→ **YOUR GOAL**
Below are some records; output exactly the lines from the line with "The image size is (918, 516)." to the line with "Expand the Gina White user dropdown", both ends kept, and nothing more.

*** RECORDS ***

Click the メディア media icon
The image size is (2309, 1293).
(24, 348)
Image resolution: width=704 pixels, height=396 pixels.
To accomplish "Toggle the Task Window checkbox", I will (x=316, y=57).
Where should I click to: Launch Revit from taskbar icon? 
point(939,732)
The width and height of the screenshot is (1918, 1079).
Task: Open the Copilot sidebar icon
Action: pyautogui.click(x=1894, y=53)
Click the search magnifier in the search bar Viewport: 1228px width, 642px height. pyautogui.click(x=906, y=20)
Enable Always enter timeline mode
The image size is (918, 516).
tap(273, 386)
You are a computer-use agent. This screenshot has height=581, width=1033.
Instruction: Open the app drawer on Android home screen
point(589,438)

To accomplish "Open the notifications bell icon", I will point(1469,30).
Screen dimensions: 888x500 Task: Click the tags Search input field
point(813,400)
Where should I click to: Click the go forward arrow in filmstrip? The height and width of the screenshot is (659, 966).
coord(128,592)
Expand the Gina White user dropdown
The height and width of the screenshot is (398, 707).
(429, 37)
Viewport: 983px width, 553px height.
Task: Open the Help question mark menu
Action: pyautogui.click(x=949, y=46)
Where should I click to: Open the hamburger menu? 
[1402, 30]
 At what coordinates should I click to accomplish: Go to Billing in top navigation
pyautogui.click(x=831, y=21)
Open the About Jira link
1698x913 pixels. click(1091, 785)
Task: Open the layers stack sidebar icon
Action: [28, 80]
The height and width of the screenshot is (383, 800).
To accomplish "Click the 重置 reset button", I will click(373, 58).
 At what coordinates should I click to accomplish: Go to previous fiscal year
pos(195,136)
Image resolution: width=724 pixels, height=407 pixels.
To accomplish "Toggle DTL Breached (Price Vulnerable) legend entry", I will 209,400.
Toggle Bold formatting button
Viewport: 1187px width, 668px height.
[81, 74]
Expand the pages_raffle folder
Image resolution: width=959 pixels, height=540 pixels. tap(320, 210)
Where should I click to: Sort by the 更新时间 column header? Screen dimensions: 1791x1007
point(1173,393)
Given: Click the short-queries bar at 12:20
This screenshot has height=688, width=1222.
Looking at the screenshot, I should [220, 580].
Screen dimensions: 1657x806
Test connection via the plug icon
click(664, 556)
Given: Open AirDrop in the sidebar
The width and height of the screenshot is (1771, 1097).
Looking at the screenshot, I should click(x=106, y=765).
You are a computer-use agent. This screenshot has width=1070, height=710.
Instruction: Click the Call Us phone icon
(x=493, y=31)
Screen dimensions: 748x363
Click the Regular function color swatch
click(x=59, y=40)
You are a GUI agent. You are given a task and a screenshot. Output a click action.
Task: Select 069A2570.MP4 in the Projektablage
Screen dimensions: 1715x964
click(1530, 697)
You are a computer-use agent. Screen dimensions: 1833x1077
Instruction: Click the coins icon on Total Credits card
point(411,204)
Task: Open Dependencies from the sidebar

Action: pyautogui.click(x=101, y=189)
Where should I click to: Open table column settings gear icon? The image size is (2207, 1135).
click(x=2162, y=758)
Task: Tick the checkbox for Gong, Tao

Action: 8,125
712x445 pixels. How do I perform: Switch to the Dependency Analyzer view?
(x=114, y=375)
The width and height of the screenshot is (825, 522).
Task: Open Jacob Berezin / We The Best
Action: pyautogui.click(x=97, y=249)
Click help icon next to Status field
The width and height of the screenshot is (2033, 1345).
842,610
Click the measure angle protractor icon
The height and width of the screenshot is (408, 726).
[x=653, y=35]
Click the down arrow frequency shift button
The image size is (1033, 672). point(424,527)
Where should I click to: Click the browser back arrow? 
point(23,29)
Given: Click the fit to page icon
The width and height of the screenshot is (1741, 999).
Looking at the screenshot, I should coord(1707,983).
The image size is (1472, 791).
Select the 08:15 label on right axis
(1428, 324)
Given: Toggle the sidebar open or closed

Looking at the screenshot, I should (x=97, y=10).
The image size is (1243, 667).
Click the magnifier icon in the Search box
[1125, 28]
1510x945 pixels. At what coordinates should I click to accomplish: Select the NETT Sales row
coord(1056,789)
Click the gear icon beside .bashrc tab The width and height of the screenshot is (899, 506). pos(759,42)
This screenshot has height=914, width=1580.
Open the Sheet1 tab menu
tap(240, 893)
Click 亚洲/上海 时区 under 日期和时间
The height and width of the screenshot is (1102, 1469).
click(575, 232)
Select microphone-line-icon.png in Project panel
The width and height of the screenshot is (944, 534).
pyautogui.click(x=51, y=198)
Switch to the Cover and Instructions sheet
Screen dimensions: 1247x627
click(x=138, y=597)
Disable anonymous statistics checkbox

*** End of RECORDS ***

→ **THE ANSWER**
The image size is (918, 516).
tap(273, 386)
You are a computer-use agent. This screenshot has height=581, width=1033.
Instruction: Open the app drawer on Android home screen
point(589,438)

To accomplish "Open the notifications bell icon", I will point(1469,30).
Screen dimensions: 888x500 Task: Click the tags Search input field
point(813,400)
Where should I click to: Click the go forward arrow in filmstrip? The height and width of the screenshot is (659, 966).
coord(128,592)
Expand the Gina White user dropdown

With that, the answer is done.